# Stored data

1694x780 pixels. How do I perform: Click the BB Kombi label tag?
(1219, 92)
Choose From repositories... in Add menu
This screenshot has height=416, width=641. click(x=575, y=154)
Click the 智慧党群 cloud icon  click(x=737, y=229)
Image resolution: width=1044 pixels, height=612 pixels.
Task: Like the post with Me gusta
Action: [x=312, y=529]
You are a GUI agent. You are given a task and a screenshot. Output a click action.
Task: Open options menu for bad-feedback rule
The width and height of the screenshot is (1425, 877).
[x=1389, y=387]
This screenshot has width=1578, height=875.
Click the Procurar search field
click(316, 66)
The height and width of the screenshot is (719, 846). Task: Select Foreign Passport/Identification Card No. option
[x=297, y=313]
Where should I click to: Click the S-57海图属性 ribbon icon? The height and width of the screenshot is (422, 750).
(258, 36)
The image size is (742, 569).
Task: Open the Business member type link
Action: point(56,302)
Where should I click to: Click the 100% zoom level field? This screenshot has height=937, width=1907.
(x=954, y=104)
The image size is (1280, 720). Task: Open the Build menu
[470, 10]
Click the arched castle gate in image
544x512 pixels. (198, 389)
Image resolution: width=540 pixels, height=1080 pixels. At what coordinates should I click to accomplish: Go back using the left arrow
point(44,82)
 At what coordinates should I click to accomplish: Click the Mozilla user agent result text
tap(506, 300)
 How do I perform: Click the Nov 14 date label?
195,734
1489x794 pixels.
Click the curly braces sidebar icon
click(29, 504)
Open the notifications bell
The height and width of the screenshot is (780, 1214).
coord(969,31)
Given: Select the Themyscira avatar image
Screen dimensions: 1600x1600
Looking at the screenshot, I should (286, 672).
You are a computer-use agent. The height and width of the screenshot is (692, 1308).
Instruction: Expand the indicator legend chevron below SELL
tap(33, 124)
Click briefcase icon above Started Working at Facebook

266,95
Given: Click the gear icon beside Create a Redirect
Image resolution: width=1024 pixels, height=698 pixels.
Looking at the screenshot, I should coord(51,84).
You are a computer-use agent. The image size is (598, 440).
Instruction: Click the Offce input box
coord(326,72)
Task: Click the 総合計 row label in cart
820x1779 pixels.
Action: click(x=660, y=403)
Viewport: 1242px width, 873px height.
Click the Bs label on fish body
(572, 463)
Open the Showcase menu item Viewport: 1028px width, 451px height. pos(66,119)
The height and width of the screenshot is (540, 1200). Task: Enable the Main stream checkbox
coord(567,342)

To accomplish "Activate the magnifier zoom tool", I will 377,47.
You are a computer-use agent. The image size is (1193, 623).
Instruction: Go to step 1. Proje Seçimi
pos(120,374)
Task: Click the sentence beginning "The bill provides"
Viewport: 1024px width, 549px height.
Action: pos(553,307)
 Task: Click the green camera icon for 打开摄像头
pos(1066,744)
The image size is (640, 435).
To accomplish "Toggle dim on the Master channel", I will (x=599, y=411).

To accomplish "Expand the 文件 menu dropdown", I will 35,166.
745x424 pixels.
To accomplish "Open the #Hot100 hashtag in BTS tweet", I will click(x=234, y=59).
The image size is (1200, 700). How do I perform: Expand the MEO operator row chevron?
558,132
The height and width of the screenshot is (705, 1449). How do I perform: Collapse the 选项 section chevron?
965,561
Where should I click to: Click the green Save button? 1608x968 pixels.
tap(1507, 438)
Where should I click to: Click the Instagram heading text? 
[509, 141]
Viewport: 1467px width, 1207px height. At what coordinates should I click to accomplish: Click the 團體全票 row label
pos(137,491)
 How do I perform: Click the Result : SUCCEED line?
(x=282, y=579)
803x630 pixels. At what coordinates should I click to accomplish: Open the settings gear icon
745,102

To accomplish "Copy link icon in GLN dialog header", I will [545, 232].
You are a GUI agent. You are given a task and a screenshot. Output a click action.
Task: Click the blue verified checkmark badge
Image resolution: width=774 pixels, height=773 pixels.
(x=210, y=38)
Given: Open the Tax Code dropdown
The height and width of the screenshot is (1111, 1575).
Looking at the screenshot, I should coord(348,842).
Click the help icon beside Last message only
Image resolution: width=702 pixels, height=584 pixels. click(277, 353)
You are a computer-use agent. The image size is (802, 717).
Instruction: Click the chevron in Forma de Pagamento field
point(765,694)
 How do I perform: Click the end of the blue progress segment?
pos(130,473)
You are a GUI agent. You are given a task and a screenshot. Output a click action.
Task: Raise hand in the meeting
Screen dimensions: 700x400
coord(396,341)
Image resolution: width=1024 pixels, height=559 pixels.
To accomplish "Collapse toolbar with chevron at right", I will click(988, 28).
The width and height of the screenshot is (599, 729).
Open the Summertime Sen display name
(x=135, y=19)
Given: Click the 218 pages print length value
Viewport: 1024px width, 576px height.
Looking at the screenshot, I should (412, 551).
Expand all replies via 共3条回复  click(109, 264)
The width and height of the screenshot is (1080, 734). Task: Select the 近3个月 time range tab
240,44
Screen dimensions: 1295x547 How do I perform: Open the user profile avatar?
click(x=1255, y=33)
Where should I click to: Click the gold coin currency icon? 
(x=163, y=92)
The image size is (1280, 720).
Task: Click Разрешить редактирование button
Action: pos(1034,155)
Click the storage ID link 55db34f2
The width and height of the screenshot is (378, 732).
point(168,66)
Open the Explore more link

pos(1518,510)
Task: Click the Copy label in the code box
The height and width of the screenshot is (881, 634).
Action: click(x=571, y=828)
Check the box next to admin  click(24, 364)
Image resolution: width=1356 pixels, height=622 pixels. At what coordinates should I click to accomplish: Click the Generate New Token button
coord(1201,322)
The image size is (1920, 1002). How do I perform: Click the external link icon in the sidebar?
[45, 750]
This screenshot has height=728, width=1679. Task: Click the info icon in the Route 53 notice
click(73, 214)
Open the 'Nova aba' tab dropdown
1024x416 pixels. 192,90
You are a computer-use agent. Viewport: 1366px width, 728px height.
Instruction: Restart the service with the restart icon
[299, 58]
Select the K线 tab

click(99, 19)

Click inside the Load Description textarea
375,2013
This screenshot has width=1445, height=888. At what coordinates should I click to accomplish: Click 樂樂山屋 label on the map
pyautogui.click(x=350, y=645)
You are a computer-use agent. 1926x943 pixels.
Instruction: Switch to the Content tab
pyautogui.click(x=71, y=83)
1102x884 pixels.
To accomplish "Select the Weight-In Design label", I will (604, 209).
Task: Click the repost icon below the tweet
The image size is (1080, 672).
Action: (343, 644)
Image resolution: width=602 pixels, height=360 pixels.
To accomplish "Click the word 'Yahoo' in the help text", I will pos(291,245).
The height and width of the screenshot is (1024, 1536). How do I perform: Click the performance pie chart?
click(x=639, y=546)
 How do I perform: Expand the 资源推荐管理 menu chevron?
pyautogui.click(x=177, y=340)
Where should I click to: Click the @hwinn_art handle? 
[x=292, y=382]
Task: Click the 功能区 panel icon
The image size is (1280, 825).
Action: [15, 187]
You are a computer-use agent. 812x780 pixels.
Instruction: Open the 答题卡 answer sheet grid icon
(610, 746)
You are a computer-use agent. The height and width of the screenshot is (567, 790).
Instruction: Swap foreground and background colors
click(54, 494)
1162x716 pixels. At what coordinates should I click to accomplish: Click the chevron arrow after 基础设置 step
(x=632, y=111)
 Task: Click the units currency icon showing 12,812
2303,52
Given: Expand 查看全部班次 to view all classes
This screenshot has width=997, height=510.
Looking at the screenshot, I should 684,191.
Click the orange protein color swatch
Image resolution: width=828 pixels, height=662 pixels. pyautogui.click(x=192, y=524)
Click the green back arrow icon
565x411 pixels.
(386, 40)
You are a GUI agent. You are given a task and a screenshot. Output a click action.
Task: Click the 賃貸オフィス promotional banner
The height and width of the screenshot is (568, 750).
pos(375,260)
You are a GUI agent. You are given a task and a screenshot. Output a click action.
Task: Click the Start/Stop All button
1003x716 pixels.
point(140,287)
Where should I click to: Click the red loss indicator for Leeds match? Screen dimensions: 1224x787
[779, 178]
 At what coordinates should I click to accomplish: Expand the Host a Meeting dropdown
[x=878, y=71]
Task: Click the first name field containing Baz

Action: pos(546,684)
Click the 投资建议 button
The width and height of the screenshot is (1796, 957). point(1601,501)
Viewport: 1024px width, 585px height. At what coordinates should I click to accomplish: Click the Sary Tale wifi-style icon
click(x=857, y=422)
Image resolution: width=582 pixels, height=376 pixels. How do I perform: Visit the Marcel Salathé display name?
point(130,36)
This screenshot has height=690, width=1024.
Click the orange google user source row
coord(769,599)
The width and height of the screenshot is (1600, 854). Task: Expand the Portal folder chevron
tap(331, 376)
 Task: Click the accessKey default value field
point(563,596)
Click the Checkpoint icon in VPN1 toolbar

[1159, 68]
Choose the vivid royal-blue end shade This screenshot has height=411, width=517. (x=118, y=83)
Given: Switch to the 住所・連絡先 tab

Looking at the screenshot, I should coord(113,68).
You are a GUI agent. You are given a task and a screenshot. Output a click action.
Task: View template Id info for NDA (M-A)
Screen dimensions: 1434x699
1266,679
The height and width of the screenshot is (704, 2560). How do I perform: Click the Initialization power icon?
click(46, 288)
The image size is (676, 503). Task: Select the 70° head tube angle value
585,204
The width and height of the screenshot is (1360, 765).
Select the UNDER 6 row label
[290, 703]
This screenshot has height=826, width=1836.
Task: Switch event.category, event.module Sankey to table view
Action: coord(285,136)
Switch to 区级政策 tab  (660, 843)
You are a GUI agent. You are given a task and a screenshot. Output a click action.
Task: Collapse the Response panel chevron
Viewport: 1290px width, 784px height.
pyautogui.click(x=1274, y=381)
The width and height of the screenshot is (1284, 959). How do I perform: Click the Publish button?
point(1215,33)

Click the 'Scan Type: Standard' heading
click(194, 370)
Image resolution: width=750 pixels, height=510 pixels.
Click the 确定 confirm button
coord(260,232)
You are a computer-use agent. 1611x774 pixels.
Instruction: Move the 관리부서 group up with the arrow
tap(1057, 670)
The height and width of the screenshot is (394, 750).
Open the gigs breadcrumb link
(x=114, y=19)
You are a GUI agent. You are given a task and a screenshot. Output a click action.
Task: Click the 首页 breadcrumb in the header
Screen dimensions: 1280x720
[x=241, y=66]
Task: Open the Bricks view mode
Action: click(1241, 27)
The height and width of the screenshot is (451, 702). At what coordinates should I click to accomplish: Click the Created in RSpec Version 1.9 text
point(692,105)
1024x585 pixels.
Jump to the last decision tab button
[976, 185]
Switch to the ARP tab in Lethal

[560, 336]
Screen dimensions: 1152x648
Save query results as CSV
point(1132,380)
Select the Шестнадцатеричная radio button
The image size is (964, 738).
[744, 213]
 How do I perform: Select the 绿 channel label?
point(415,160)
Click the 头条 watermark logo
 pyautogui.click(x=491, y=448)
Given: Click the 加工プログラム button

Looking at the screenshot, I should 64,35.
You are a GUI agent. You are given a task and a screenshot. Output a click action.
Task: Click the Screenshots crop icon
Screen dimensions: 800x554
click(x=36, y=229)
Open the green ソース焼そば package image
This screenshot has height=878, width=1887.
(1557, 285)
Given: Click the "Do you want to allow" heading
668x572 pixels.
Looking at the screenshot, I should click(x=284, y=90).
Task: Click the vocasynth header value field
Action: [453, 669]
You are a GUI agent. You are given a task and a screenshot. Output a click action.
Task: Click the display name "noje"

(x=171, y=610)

# Exercise aim
Filter the listing down to the lines holding the word "computer", and return those.

# Answer for this exercise
You are a computer-use agent. The height and width of the screenshot is (692, 1308).
You are a computer-use agent. The image size is (598, 440).
You are a computer-use agent. The image size is (1193, 623).
You are a computer-use agent. The image size is (802, 717).
You are a computer-use agent. Viewport: 1366px width, 728px height.
You are a computer-use agent. 1926x943 pixels.
You are a computer-use agent. 812x780 pixels.
You are a computer-use agent. The height and width of the screenshot is (567, 790).
You are a computer-use agent. 1611x774 pixels.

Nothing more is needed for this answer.